Top of INFORMATION GIVEN

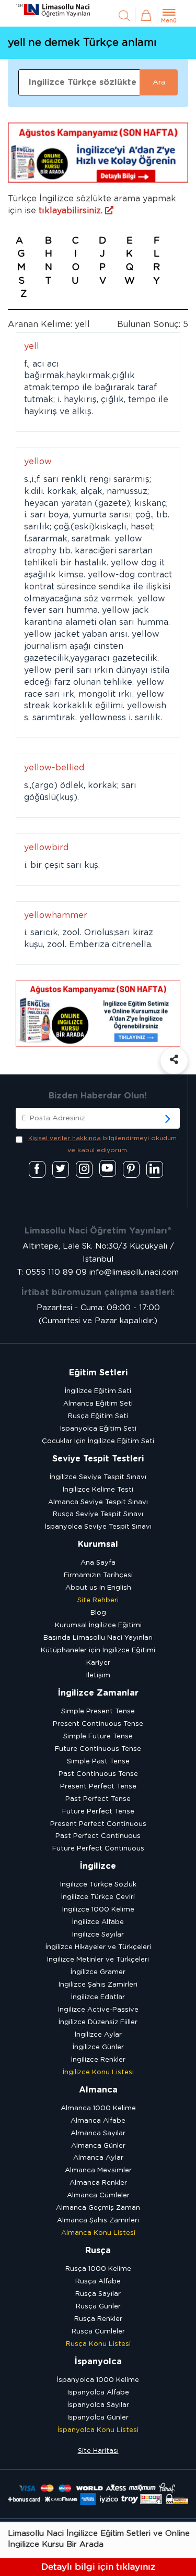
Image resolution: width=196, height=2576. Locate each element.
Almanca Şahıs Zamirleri (98, 2220)
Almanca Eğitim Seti (98, 1403)
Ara (159, 82)
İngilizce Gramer (98, 1972)
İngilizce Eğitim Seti (98, 1391)
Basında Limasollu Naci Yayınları (98, 1638)
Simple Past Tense (98, 1761)
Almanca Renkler (98, 2183)
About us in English (98, 1588)
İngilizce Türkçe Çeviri (98, 1897)
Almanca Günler (98, 2146)
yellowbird (46, 847)
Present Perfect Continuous (98, 1824)
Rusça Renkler (98, 2319)
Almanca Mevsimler (98, 2170)
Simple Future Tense (98, 1736)
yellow (38, 461)
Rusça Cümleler (98, 2331)
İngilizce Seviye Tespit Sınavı (98, 1477)
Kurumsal (98, 1544)
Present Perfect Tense (98, 1786)
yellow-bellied (54, 768)
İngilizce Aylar (98, 2034)
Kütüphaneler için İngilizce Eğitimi (98, 1650)
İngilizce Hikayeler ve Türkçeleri (98, 1947)
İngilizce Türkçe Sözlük (98, 1884)
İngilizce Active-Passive (98, 2009)
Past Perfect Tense (98, 1799)
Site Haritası (98, 2451)
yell (31, 346)
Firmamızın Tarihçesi (98, 1575)
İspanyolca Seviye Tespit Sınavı (98, 1526)
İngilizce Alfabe (98, 1922)
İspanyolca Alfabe (98, 2392)
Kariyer (98, 1663)
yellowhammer (55, 915)
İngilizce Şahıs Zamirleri (98, 1984)
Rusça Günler (98, 2306)
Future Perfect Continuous (98, 1848)
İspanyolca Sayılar (98, 2405)
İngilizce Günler (98, 2047)
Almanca (98, 2090)
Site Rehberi (98, 1600)
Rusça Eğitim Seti (98, 1416)
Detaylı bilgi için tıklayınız (98, 2566)
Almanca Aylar (98, 2158)
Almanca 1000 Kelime (98, 2108)
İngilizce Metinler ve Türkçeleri (98, 1959)
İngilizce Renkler (98, 2060)
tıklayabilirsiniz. (72, 211)
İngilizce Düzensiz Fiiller (98, 2022)
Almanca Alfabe (98, 2121)
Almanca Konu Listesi (98, 2233)
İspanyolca (98, 2361)
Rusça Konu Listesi (98, 2344)
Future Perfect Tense (98, 1811)
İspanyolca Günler (98, 2417)
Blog (98, 1613)
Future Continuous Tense (98, 1749)
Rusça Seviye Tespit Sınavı (98, 1514)
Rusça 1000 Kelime (98, 2269)
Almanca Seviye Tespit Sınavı (98, 1502)
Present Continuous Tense (98, 1724)
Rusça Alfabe (98, 2281)
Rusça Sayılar (98, 2294)
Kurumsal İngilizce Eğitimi (98, 1625)
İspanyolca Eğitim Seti (98, 1428)
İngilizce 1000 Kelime (98, 1909)
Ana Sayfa (98, 1562)
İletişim (98, 1675)
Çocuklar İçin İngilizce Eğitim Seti (98, 1441)
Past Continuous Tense (98, 1774)
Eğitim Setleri (98, 1373)
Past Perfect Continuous (98, 1836)
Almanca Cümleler (98, 2195)
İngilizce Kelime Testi (98, 1489)
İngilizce (98, 1866)
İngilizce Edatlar (98, 1997)
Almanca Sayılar (98, 2133)
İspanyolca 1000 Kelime (98, 2380)
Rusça (98, 2250)
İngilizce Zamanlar (98, 1693)
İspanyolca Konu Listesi (98, 2430)
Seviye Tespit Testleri (98, 1459)
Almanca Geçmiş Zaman (98, 2208)
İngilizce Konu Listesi (98, 2072)
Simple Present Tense (98, 1711)
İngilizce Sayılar (98, 1934)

Bottom of INFORMATION GIVEN

TASK GOAL ▸ Repeat each record exactly as shown above, dropping all images.

TASK ANSWER ▸
Image resolution: width=196, height=2576. Locate each element.
Almanca Şahıs Zamirleri (98, 2220)
Almanca Eğitim Seti (98, 1403)
Ara (159, 82)
İngilizce Gramer (98, 1972)
İngilizce Eğitim Seti (98, 1391)
Basında Limasollu Naci Yayınları (98, 1638)
Simple Past Tense (98, 1761)
Almanca Renkler (98, 2183)
About us in English (98, 1588)
İngilizce Türkçe Çeviri (98, 1897)
Almanca Günler (98, 2146)
yellowbird (46, 847)
Present Perfect Continuous (98, 1824)
Rusça Renkler (98, 2319)
Almanca Mevsimler (98, 2170)
Simple Future Tense (98, 1736)
yellow (38, 461)
Rusça Cümleler (98, 2331)
İngilizce Seviye Tespit Sınavı (98, 1477)
Kurumsal (98, 1544)
Present Perfect Tense (98, 1786)
yellow-bellied (54, 768)
İngilizce Aylar (98, 2034)
Kütüphaneler için İngilizce Eğitimi (98, 1650)
İngilizce Hikayeler ve Türkçeleri (98, 1947)
İngilizce Türkçe Sözlük (98, 1884)
İngilizce Active-Passive (98, 2009)
Past Perfect Tense (98, 1799)
Site Haritası (98, 2451)
yell (31, 346)
Firmamızın Tarihçesi (98, 1575)
İspanyolca Seviye Tespit Sınavı (98, 1526)
İngilizce Alfabe (98, 1922)
İspanyolca Alfabe (98, 2392)
Kariyer (98, 1663)
yellowhammer (55, 915)
İngilizce Şahıs Zamirleri (98, 1984)
Rusça Günler (98, 2306)
Future Perfect Continuous (98, 1848)
İspanyolca Sayılar (98, 2405)
İngilizce Günler (98, 2047)
Almanca (98, 2090)
Site Rehberi (98, 1600)
Rusça Eğitim Seti (98, 1416)
Detaylı bilgi için tıklayınız (98, 2566)
Almanca Aylar (98, 2158)
Almanca 1000 Kelime (98, 2108)
İngilizce Metinler ve Türkçeleri (98, 1959)
İngilizce Renkler (98, 2060)
tıklayabilirsiniz. (72, 211)
İngilizce Düzensiz Fiiller (98, 2022)
Almanca Alfabe (98, 2121)
Almanca Konu Listesi (98, 2233)
İspanyolca (98, 2361)
Rusça Konu Listesi (98, 2344)
Future Perfect Tense (98, 1811)
İspanyolca Günler (98, 2417)
Blog (98, 1613)
Future Continuous Tense (98, 1749)
Rusça Seviye Tespit Sınavı (98, 1514)
Rusça 1000 Kelime (98, 2269)
Almanca Seviye Tespit Sınavı (98, 1502)
Present Continuous Tense (98, 1724)
Rusça Alfabe (98, 2281)
Rusça Sayılar (98, 2294)
Kurumsal İngilizce Eğitimi (98, 1625)
İspanyolca Eğitim Seti (98, 1428)
İngilizce 1000 Kelime (98, 1909)
Ana Sayfa (98, 1562)
İletişim (98, 1675)
Çocuklar İçin İngilizce Eğitim Seti (98, 1441)
Past Continuous Tense (98, 1774)
Eğitim Setleri (98, 1373)
Past Perfect Continuous (98, 1836)
Almanca Cümleler (98, 2195)
İngilizce Kelime Testi (98, 1489)
İngilizce (98, 1866)
İngilizce Edatlar (98, 1997)
Almanca Sayılar (98, 2133)
İspanyolca 1000 Kelime (98, 2380)
Rusça (98, 2250)
İngilizce Zamanlar (98, 1693)
İspanyolca Konu Listesi (98, 2430)
Seviye Tespit Testleri (98, 1459)
Almanca Geçmiş Zaman (98, 2208)
İngilizce Konu Listesi (98, 2072)
Simple Present Tense (98, 1711)
İngilizce Sayılar (98, 1934)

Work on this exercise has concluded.